Copy every record exactly, leaving the pictures out.
Input for this task Block Start
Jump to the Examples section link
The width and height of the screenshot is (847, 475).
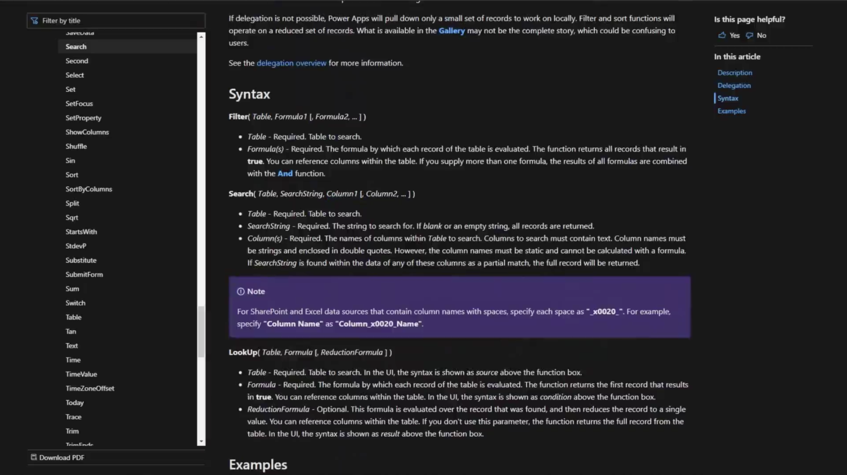click(x=732, y=111)
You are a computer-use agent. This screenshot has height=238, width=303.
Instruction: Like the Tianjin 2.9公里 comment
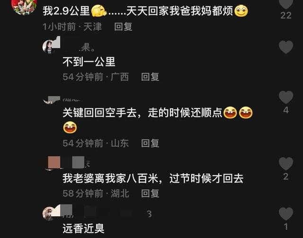pos(286,4)
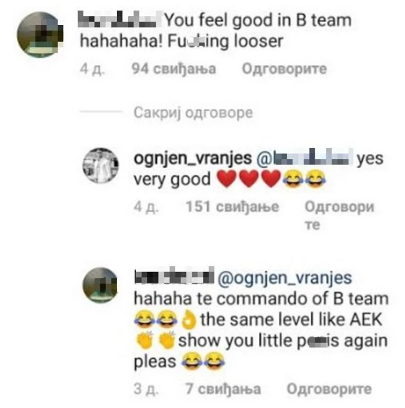Image resolution: width=405 pixels, height=408 pixels.
Task: Select clapping hands emojis before "show you"
Action: coord(156,340)
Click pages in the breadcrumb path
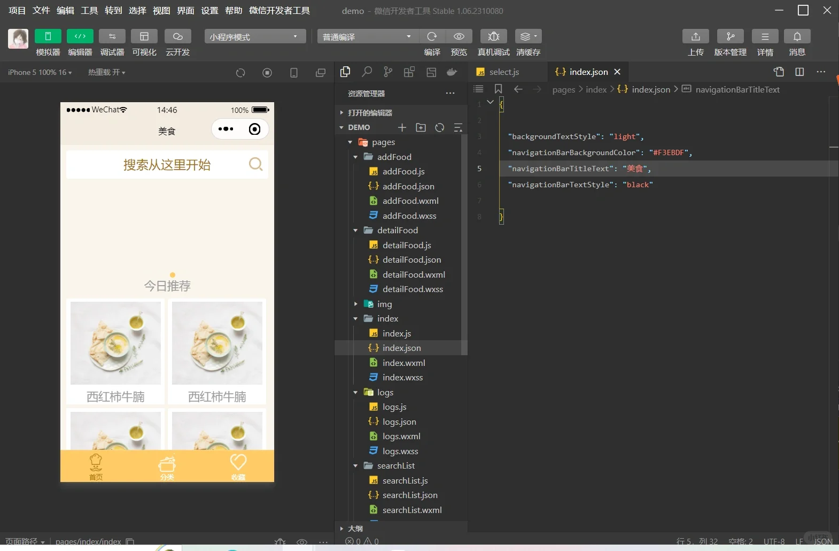The image size is (839, 551). point(563,89)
Input for this task Block End
▶ [Reply to the exercise]
Jump to the Examples section link
The width and height of the screenshot is (847, 475).
click(x=732, y=111)
You are a computer-use agent. This screenshot has height=238, width=303.
Instruction: Like the Tianjin 2.9公里 comment
pos(286,4)
Image resolution: width=405 pixels, height=408 pixels.
Task: Select clapping hands emojis before "show you"
Action: coord(156,340)
Click pages in the breadcrumb path
The image size is (839, 551). point(563,89)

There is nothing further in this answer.